私はその時、うまく返事ができなかった。断っていい。そんなことを言われたのは初めてだった。結局、断らなかった。断ったところで、私の帰る場所はあの家しかなかったからだ。

婚姻届けを出したのは、2月の第1週だった。式はあげなかった。ホテルの個室で両家の食事会をしただけだ。姉は最後まで戻ってこなかった。

新しい住まいは、電車で30分ほど行った町の3階建てのマンションだった。部屋は3つあって、その他に広めの居間と台所が付いていた。それなのに家具は少なかった。テレビは古い方で、ソファーもない。人の使う部屋はどこも掃除が行き届いていた。
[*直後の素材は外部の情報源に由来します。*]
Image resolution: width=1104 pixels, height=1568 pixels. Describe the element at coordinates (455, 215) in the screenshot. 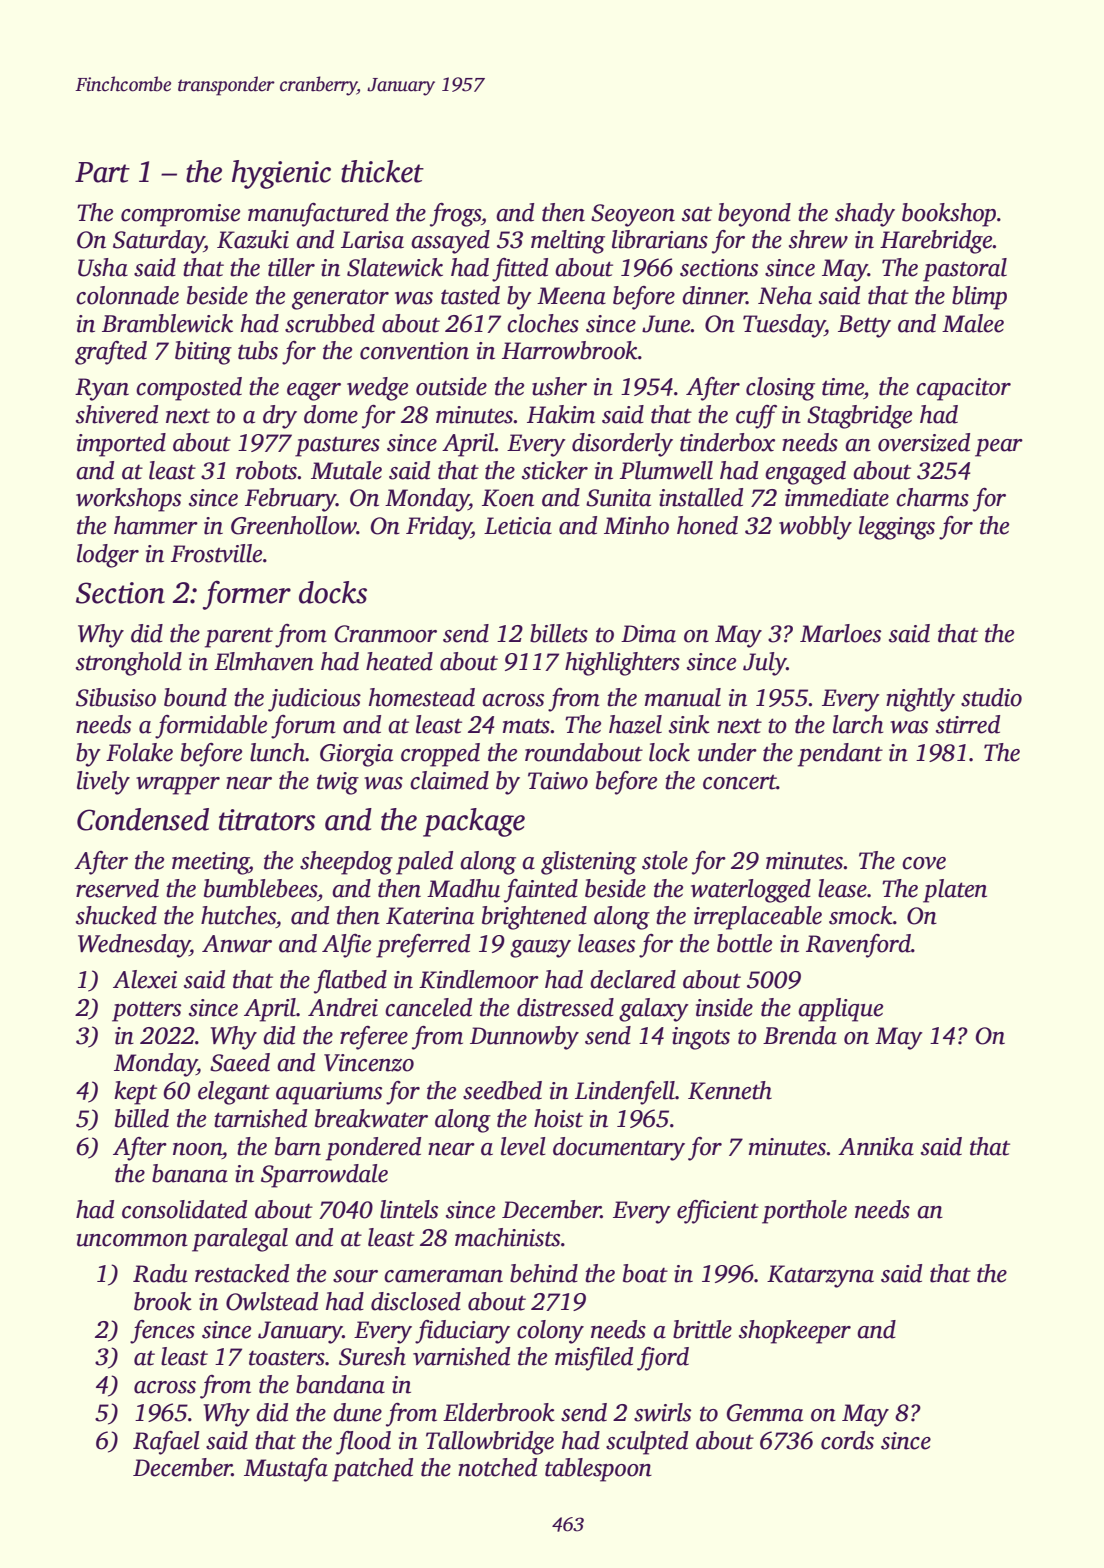

I see `frogs` at that location.
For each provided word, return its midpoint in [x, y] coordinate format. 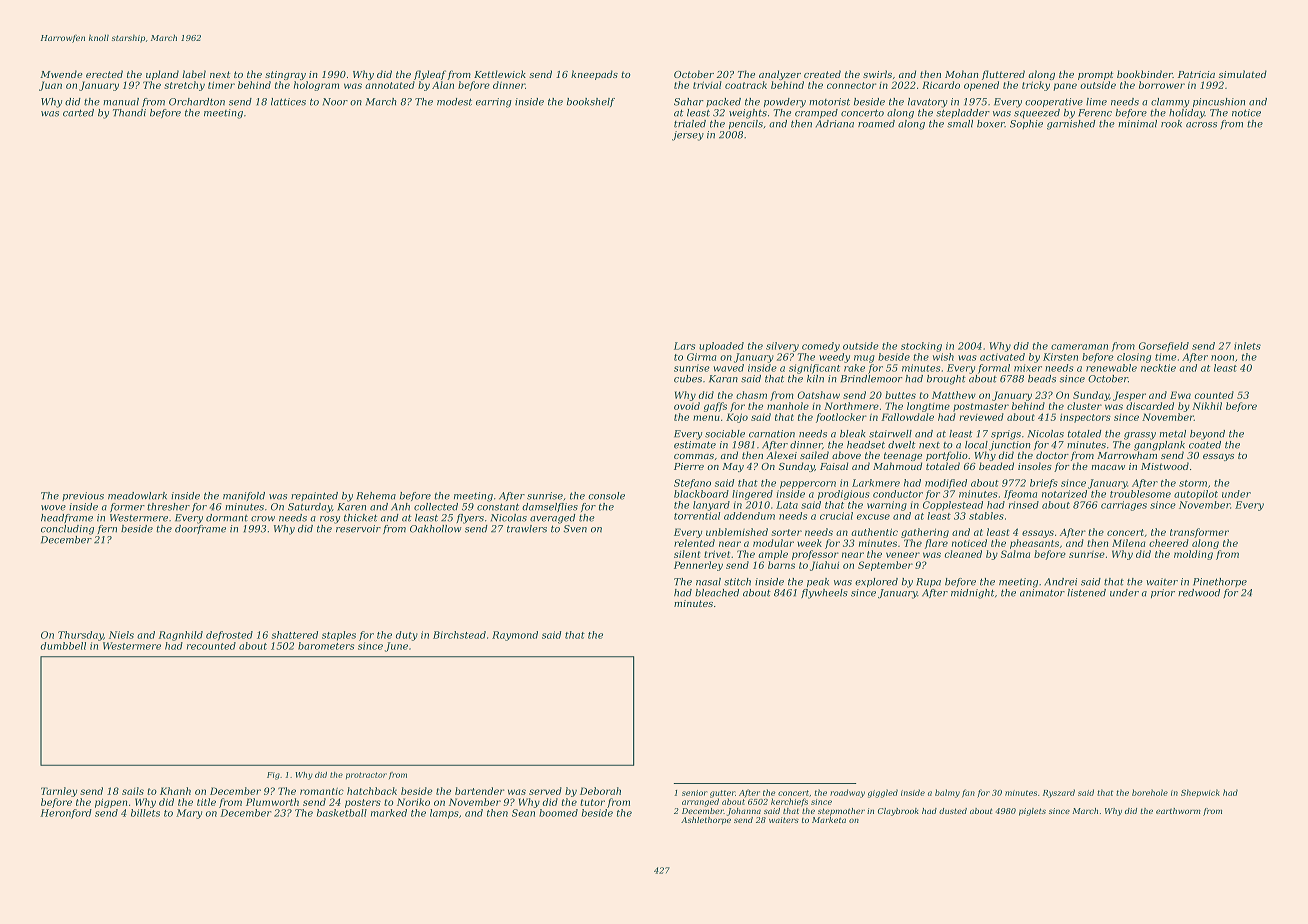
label [194, 74]
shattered [295, 635]
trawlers [527, 529]
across [1201, 125]
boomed [558, 813]
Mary [189, 814]
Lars [684, 346]
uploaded [721, 347]
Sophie [1026, 124]
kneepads [594, 75]
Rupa [928, 582]
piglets [1032, 812]
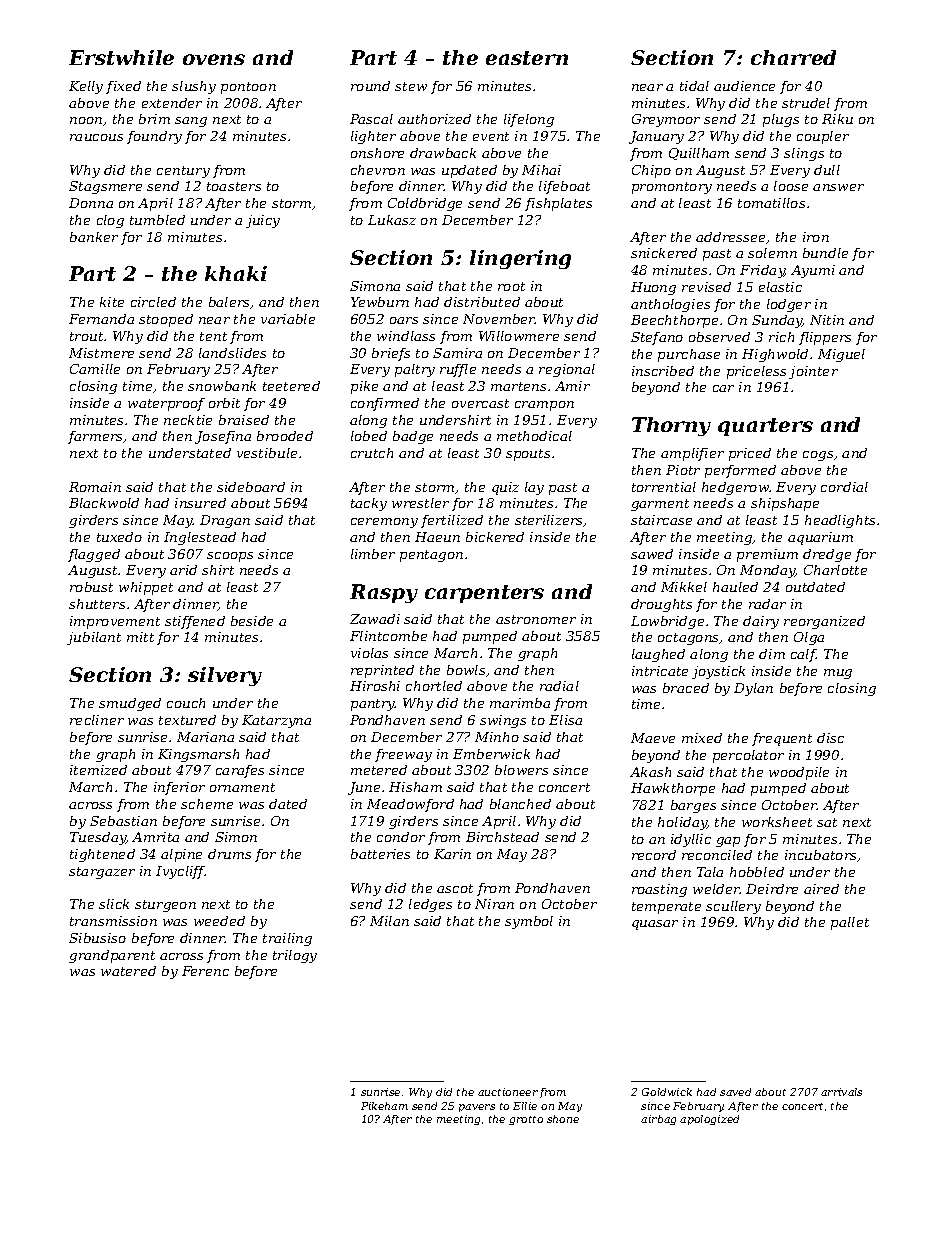 This document has height=1233, width=952. What do you see at coordinates (225, 521) in the document?
I see `Dragan` at bounding box center [225, 521].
1つだけ、他と様子の違う部屋があった。北向きの6畳の部屋で、そこには古い仏壇と机が置いてある。仏壇には、背表紙のない黒い表紙のノートが何十冊も並んでいた。

「これ、何ですか?」

「父のです」

「お父様の?」

「12年前に亡くなりました。捨てられなくて、そのままにしてあります」

それ以上は聞かなかった。聞いてはいけない気がした。

荷物を置いたその日の夜、私は台所で頭を下げた。

「あの、すみませんでした」

「何がですか?」

「本当は姉に来た話でした。姉が逃げて、それで私が代わりに来ました。ご迷惑だったと思います」

言いながら、自分で惨めになった。代わりの品物を渡しに来たみたいだと思った。倉本さんはしばらく黙っていた。それから湯飲みを2つ出して、片方を私の前に置いた。

「君が謝ることじゃない」

「え?」

「逃げたのはお姉さんでしょ? 頼んだのはご両親でしょ。君はどっちもやってない」

私は顔を上げられなかった。この家に来るまで、私は自分の身に起きたことをずっと自分のせいのように感じていた。

それから倉本さんは、家の中のことを一通り説明してくれた。

「部屋は好きな方を使ってください。俺は奥にいます」

「あの」

「はい」

「私たち、これから…どういう関係でいれば」

言いかけて、言葉に詰まった。

「急がなくていいです。籍を入れたのは事実だけど、今はそれだけです。君が嫌なことは何もしません」

「はい」

「おやすみなさい」

その夜、私は暗い部屋の中でなかなか眠れなかった。物心ついてから、私はいつも誰かの都合で動いてきた。それなのに、その日会ったばかりの人が、私の都合を先に聞いた。

新しい暮らしは、思っていたより静かに始まった。倉本さんは朝が早い人だった。私が6時に起きると、台所にはもう明かりがついている。初めての朝、私が台所を覗くと、彼は味噌汁を作っていた。出汁を引く匂いがしていた。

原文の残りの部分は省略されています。